REQUIRED TASK A: In the blog post about philosophical thought experiments, what does Taurek argue fairness requires in cases like the Trolley Problem?

PROVIDED PASSAGE:
>>>>

Tuesday, May 02, 2006

Surveys

Thanks to Sarah and Glyn to this link to the BBC Magazine, which presents a number of well-known philosophical thought experiments (Thomson's violinist, and the Trolley Problem - which we used for interviews last year, but I guess won't be much good any more!)

Some of the comments almost made me tear my hair out. I'll just mention two:


Thomson's violinist is not the same principle as abortion. If you choose to disconnect yourself you are in essence withdrawing treatment, that is refusing to intervene to save the life of someone who would otherwise die. In an abortion you're choosing to deliberately end the life of someone who would otherwise live.


The foetus is obviously supposed to be not independently viable. Therefore if you 'withdraw' your provision, it will die. Just like the violinist. Someone else does point to a difference:


I would like to point out a problem I have with the direct application of the violinist thought experiment, as presented above, to the case of abortion. In the experiment, if the violinist chooses to stay connected, they need have nothing to do with the violinist once the nine months have elapsed. If a woman is pregnant, and chooses to keep the baby, they will have to bring the baby up - with important consequences for her life, that of the baby, and that of those close to her - or give the baby up for adoption - which again is likely to affect her strongly and will certainly affect the baby.

The natural reading of this is the woman faces further burdens of childcare, beyond the initial 9 months of life support. Accepting the premise (rather than argue the baby allows the woman to live a fulfilled life she couldn't otherwise, or somesuch), then there are further costs to the woman, so if disconnecting the violinist is permissible then so, a fortiori, is abortion. Since the argument is supposed to be favourable to abortion, this isn't really a problem. Abortion will actually be allowed in all cases where disconnecting the violinist is, and maybe some others (because of the higher cost).

Personally, I think it's a shame they didn't discuss Taurek, who discusses one or five cases like the Trolley Problem, and argues fairness requires tossing a coin. No one faces anything worse than death - it isn't worse for any of the five that five die (as opposed to that they die). There is no one who suffers a greater harm of five deaths. Tossing a coin, however, gives everyone a 50% chance of survival.

<<<<

REQUIRED TASK B: From the stored items, extract every line, unchanged, from the line containing "The width and height of the screenshot is (1080, 616)." through the end of the stored items.

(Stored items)
>>>>

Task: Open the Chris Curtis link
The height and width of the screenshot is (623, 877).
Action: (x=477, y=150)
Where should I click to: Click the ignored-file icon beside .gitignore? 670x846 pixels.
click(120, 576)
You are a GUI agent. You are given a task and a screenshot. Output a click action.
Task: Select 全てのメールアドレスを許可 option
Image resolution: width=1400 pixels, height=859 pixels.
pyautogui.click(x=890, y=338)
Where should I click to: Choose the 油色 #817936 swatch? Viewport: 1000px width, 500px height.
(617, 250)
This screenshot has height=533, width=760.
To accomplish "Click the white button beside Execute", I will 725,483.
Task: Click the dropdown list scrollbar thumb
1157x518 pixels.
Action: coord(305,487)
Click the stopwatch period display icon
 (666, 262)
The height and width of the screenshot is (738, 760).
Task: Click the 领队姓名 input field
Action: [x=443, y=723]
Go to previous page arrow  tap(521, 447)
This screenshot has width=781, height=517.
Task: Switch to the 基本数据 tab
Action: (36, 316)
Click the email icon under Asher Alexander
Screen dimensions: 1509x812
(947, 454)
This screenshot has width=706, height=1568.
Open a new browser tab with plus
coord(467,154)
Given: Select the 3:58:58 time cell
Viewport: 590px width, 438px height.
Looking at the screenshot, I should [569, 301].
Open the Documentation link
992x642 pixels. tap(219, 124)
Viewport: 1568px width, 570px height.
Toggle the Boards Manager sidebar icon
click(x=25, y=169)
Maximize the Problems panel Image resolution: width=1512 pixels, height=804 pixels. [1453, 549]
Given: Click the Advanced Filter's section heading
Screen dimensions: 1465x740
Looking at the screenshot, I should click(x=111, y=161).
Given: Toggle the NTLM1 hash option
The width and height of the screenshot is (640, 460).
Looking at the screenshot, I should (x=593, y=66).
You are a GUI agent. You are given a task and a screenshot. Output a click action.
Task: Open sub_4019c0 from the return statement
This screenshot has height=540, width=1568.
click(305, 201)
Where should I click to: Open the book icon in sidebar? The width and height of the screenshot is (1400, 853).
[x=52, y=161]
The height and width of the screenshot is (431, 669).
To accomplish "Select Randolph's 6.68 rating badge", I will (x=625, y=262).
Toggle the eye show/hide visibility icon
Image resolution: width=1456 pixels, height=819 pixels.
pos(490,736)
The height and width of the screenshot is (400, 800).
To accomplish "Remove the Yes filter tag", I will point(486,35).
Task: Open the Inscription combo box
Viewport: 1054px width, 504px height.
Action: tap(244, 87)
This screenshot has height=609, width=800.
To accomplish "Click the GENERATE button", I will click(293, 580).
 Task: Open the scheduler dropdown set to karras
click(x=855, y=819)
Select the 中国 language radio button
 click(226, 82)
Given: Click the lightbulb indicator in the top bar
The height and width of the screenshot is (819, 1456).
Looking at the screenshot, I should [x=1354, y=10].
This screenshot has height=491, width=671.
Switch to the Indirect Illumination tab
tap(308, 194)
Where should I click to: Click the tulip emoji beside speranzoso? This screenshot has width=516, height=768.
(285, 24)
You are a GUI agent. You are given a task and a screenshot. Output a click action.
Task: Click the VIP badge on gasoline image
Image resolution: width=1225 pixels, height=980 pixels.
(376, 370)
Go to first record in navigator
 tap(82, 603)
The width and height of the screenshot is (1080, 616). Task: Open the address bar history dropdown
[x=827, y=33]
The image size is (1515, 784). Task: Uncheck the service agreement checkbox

<<<<

WRITTEN ANSWER A: Tossing a coin.

WRITTEN ANSWER B:
The width and height of the screenshot is (1080, 616). Task: Open the address bar history dropdown
[x=827, y=33]
The image size is (1515, 784). Task: Uncheck the service agreement checkbox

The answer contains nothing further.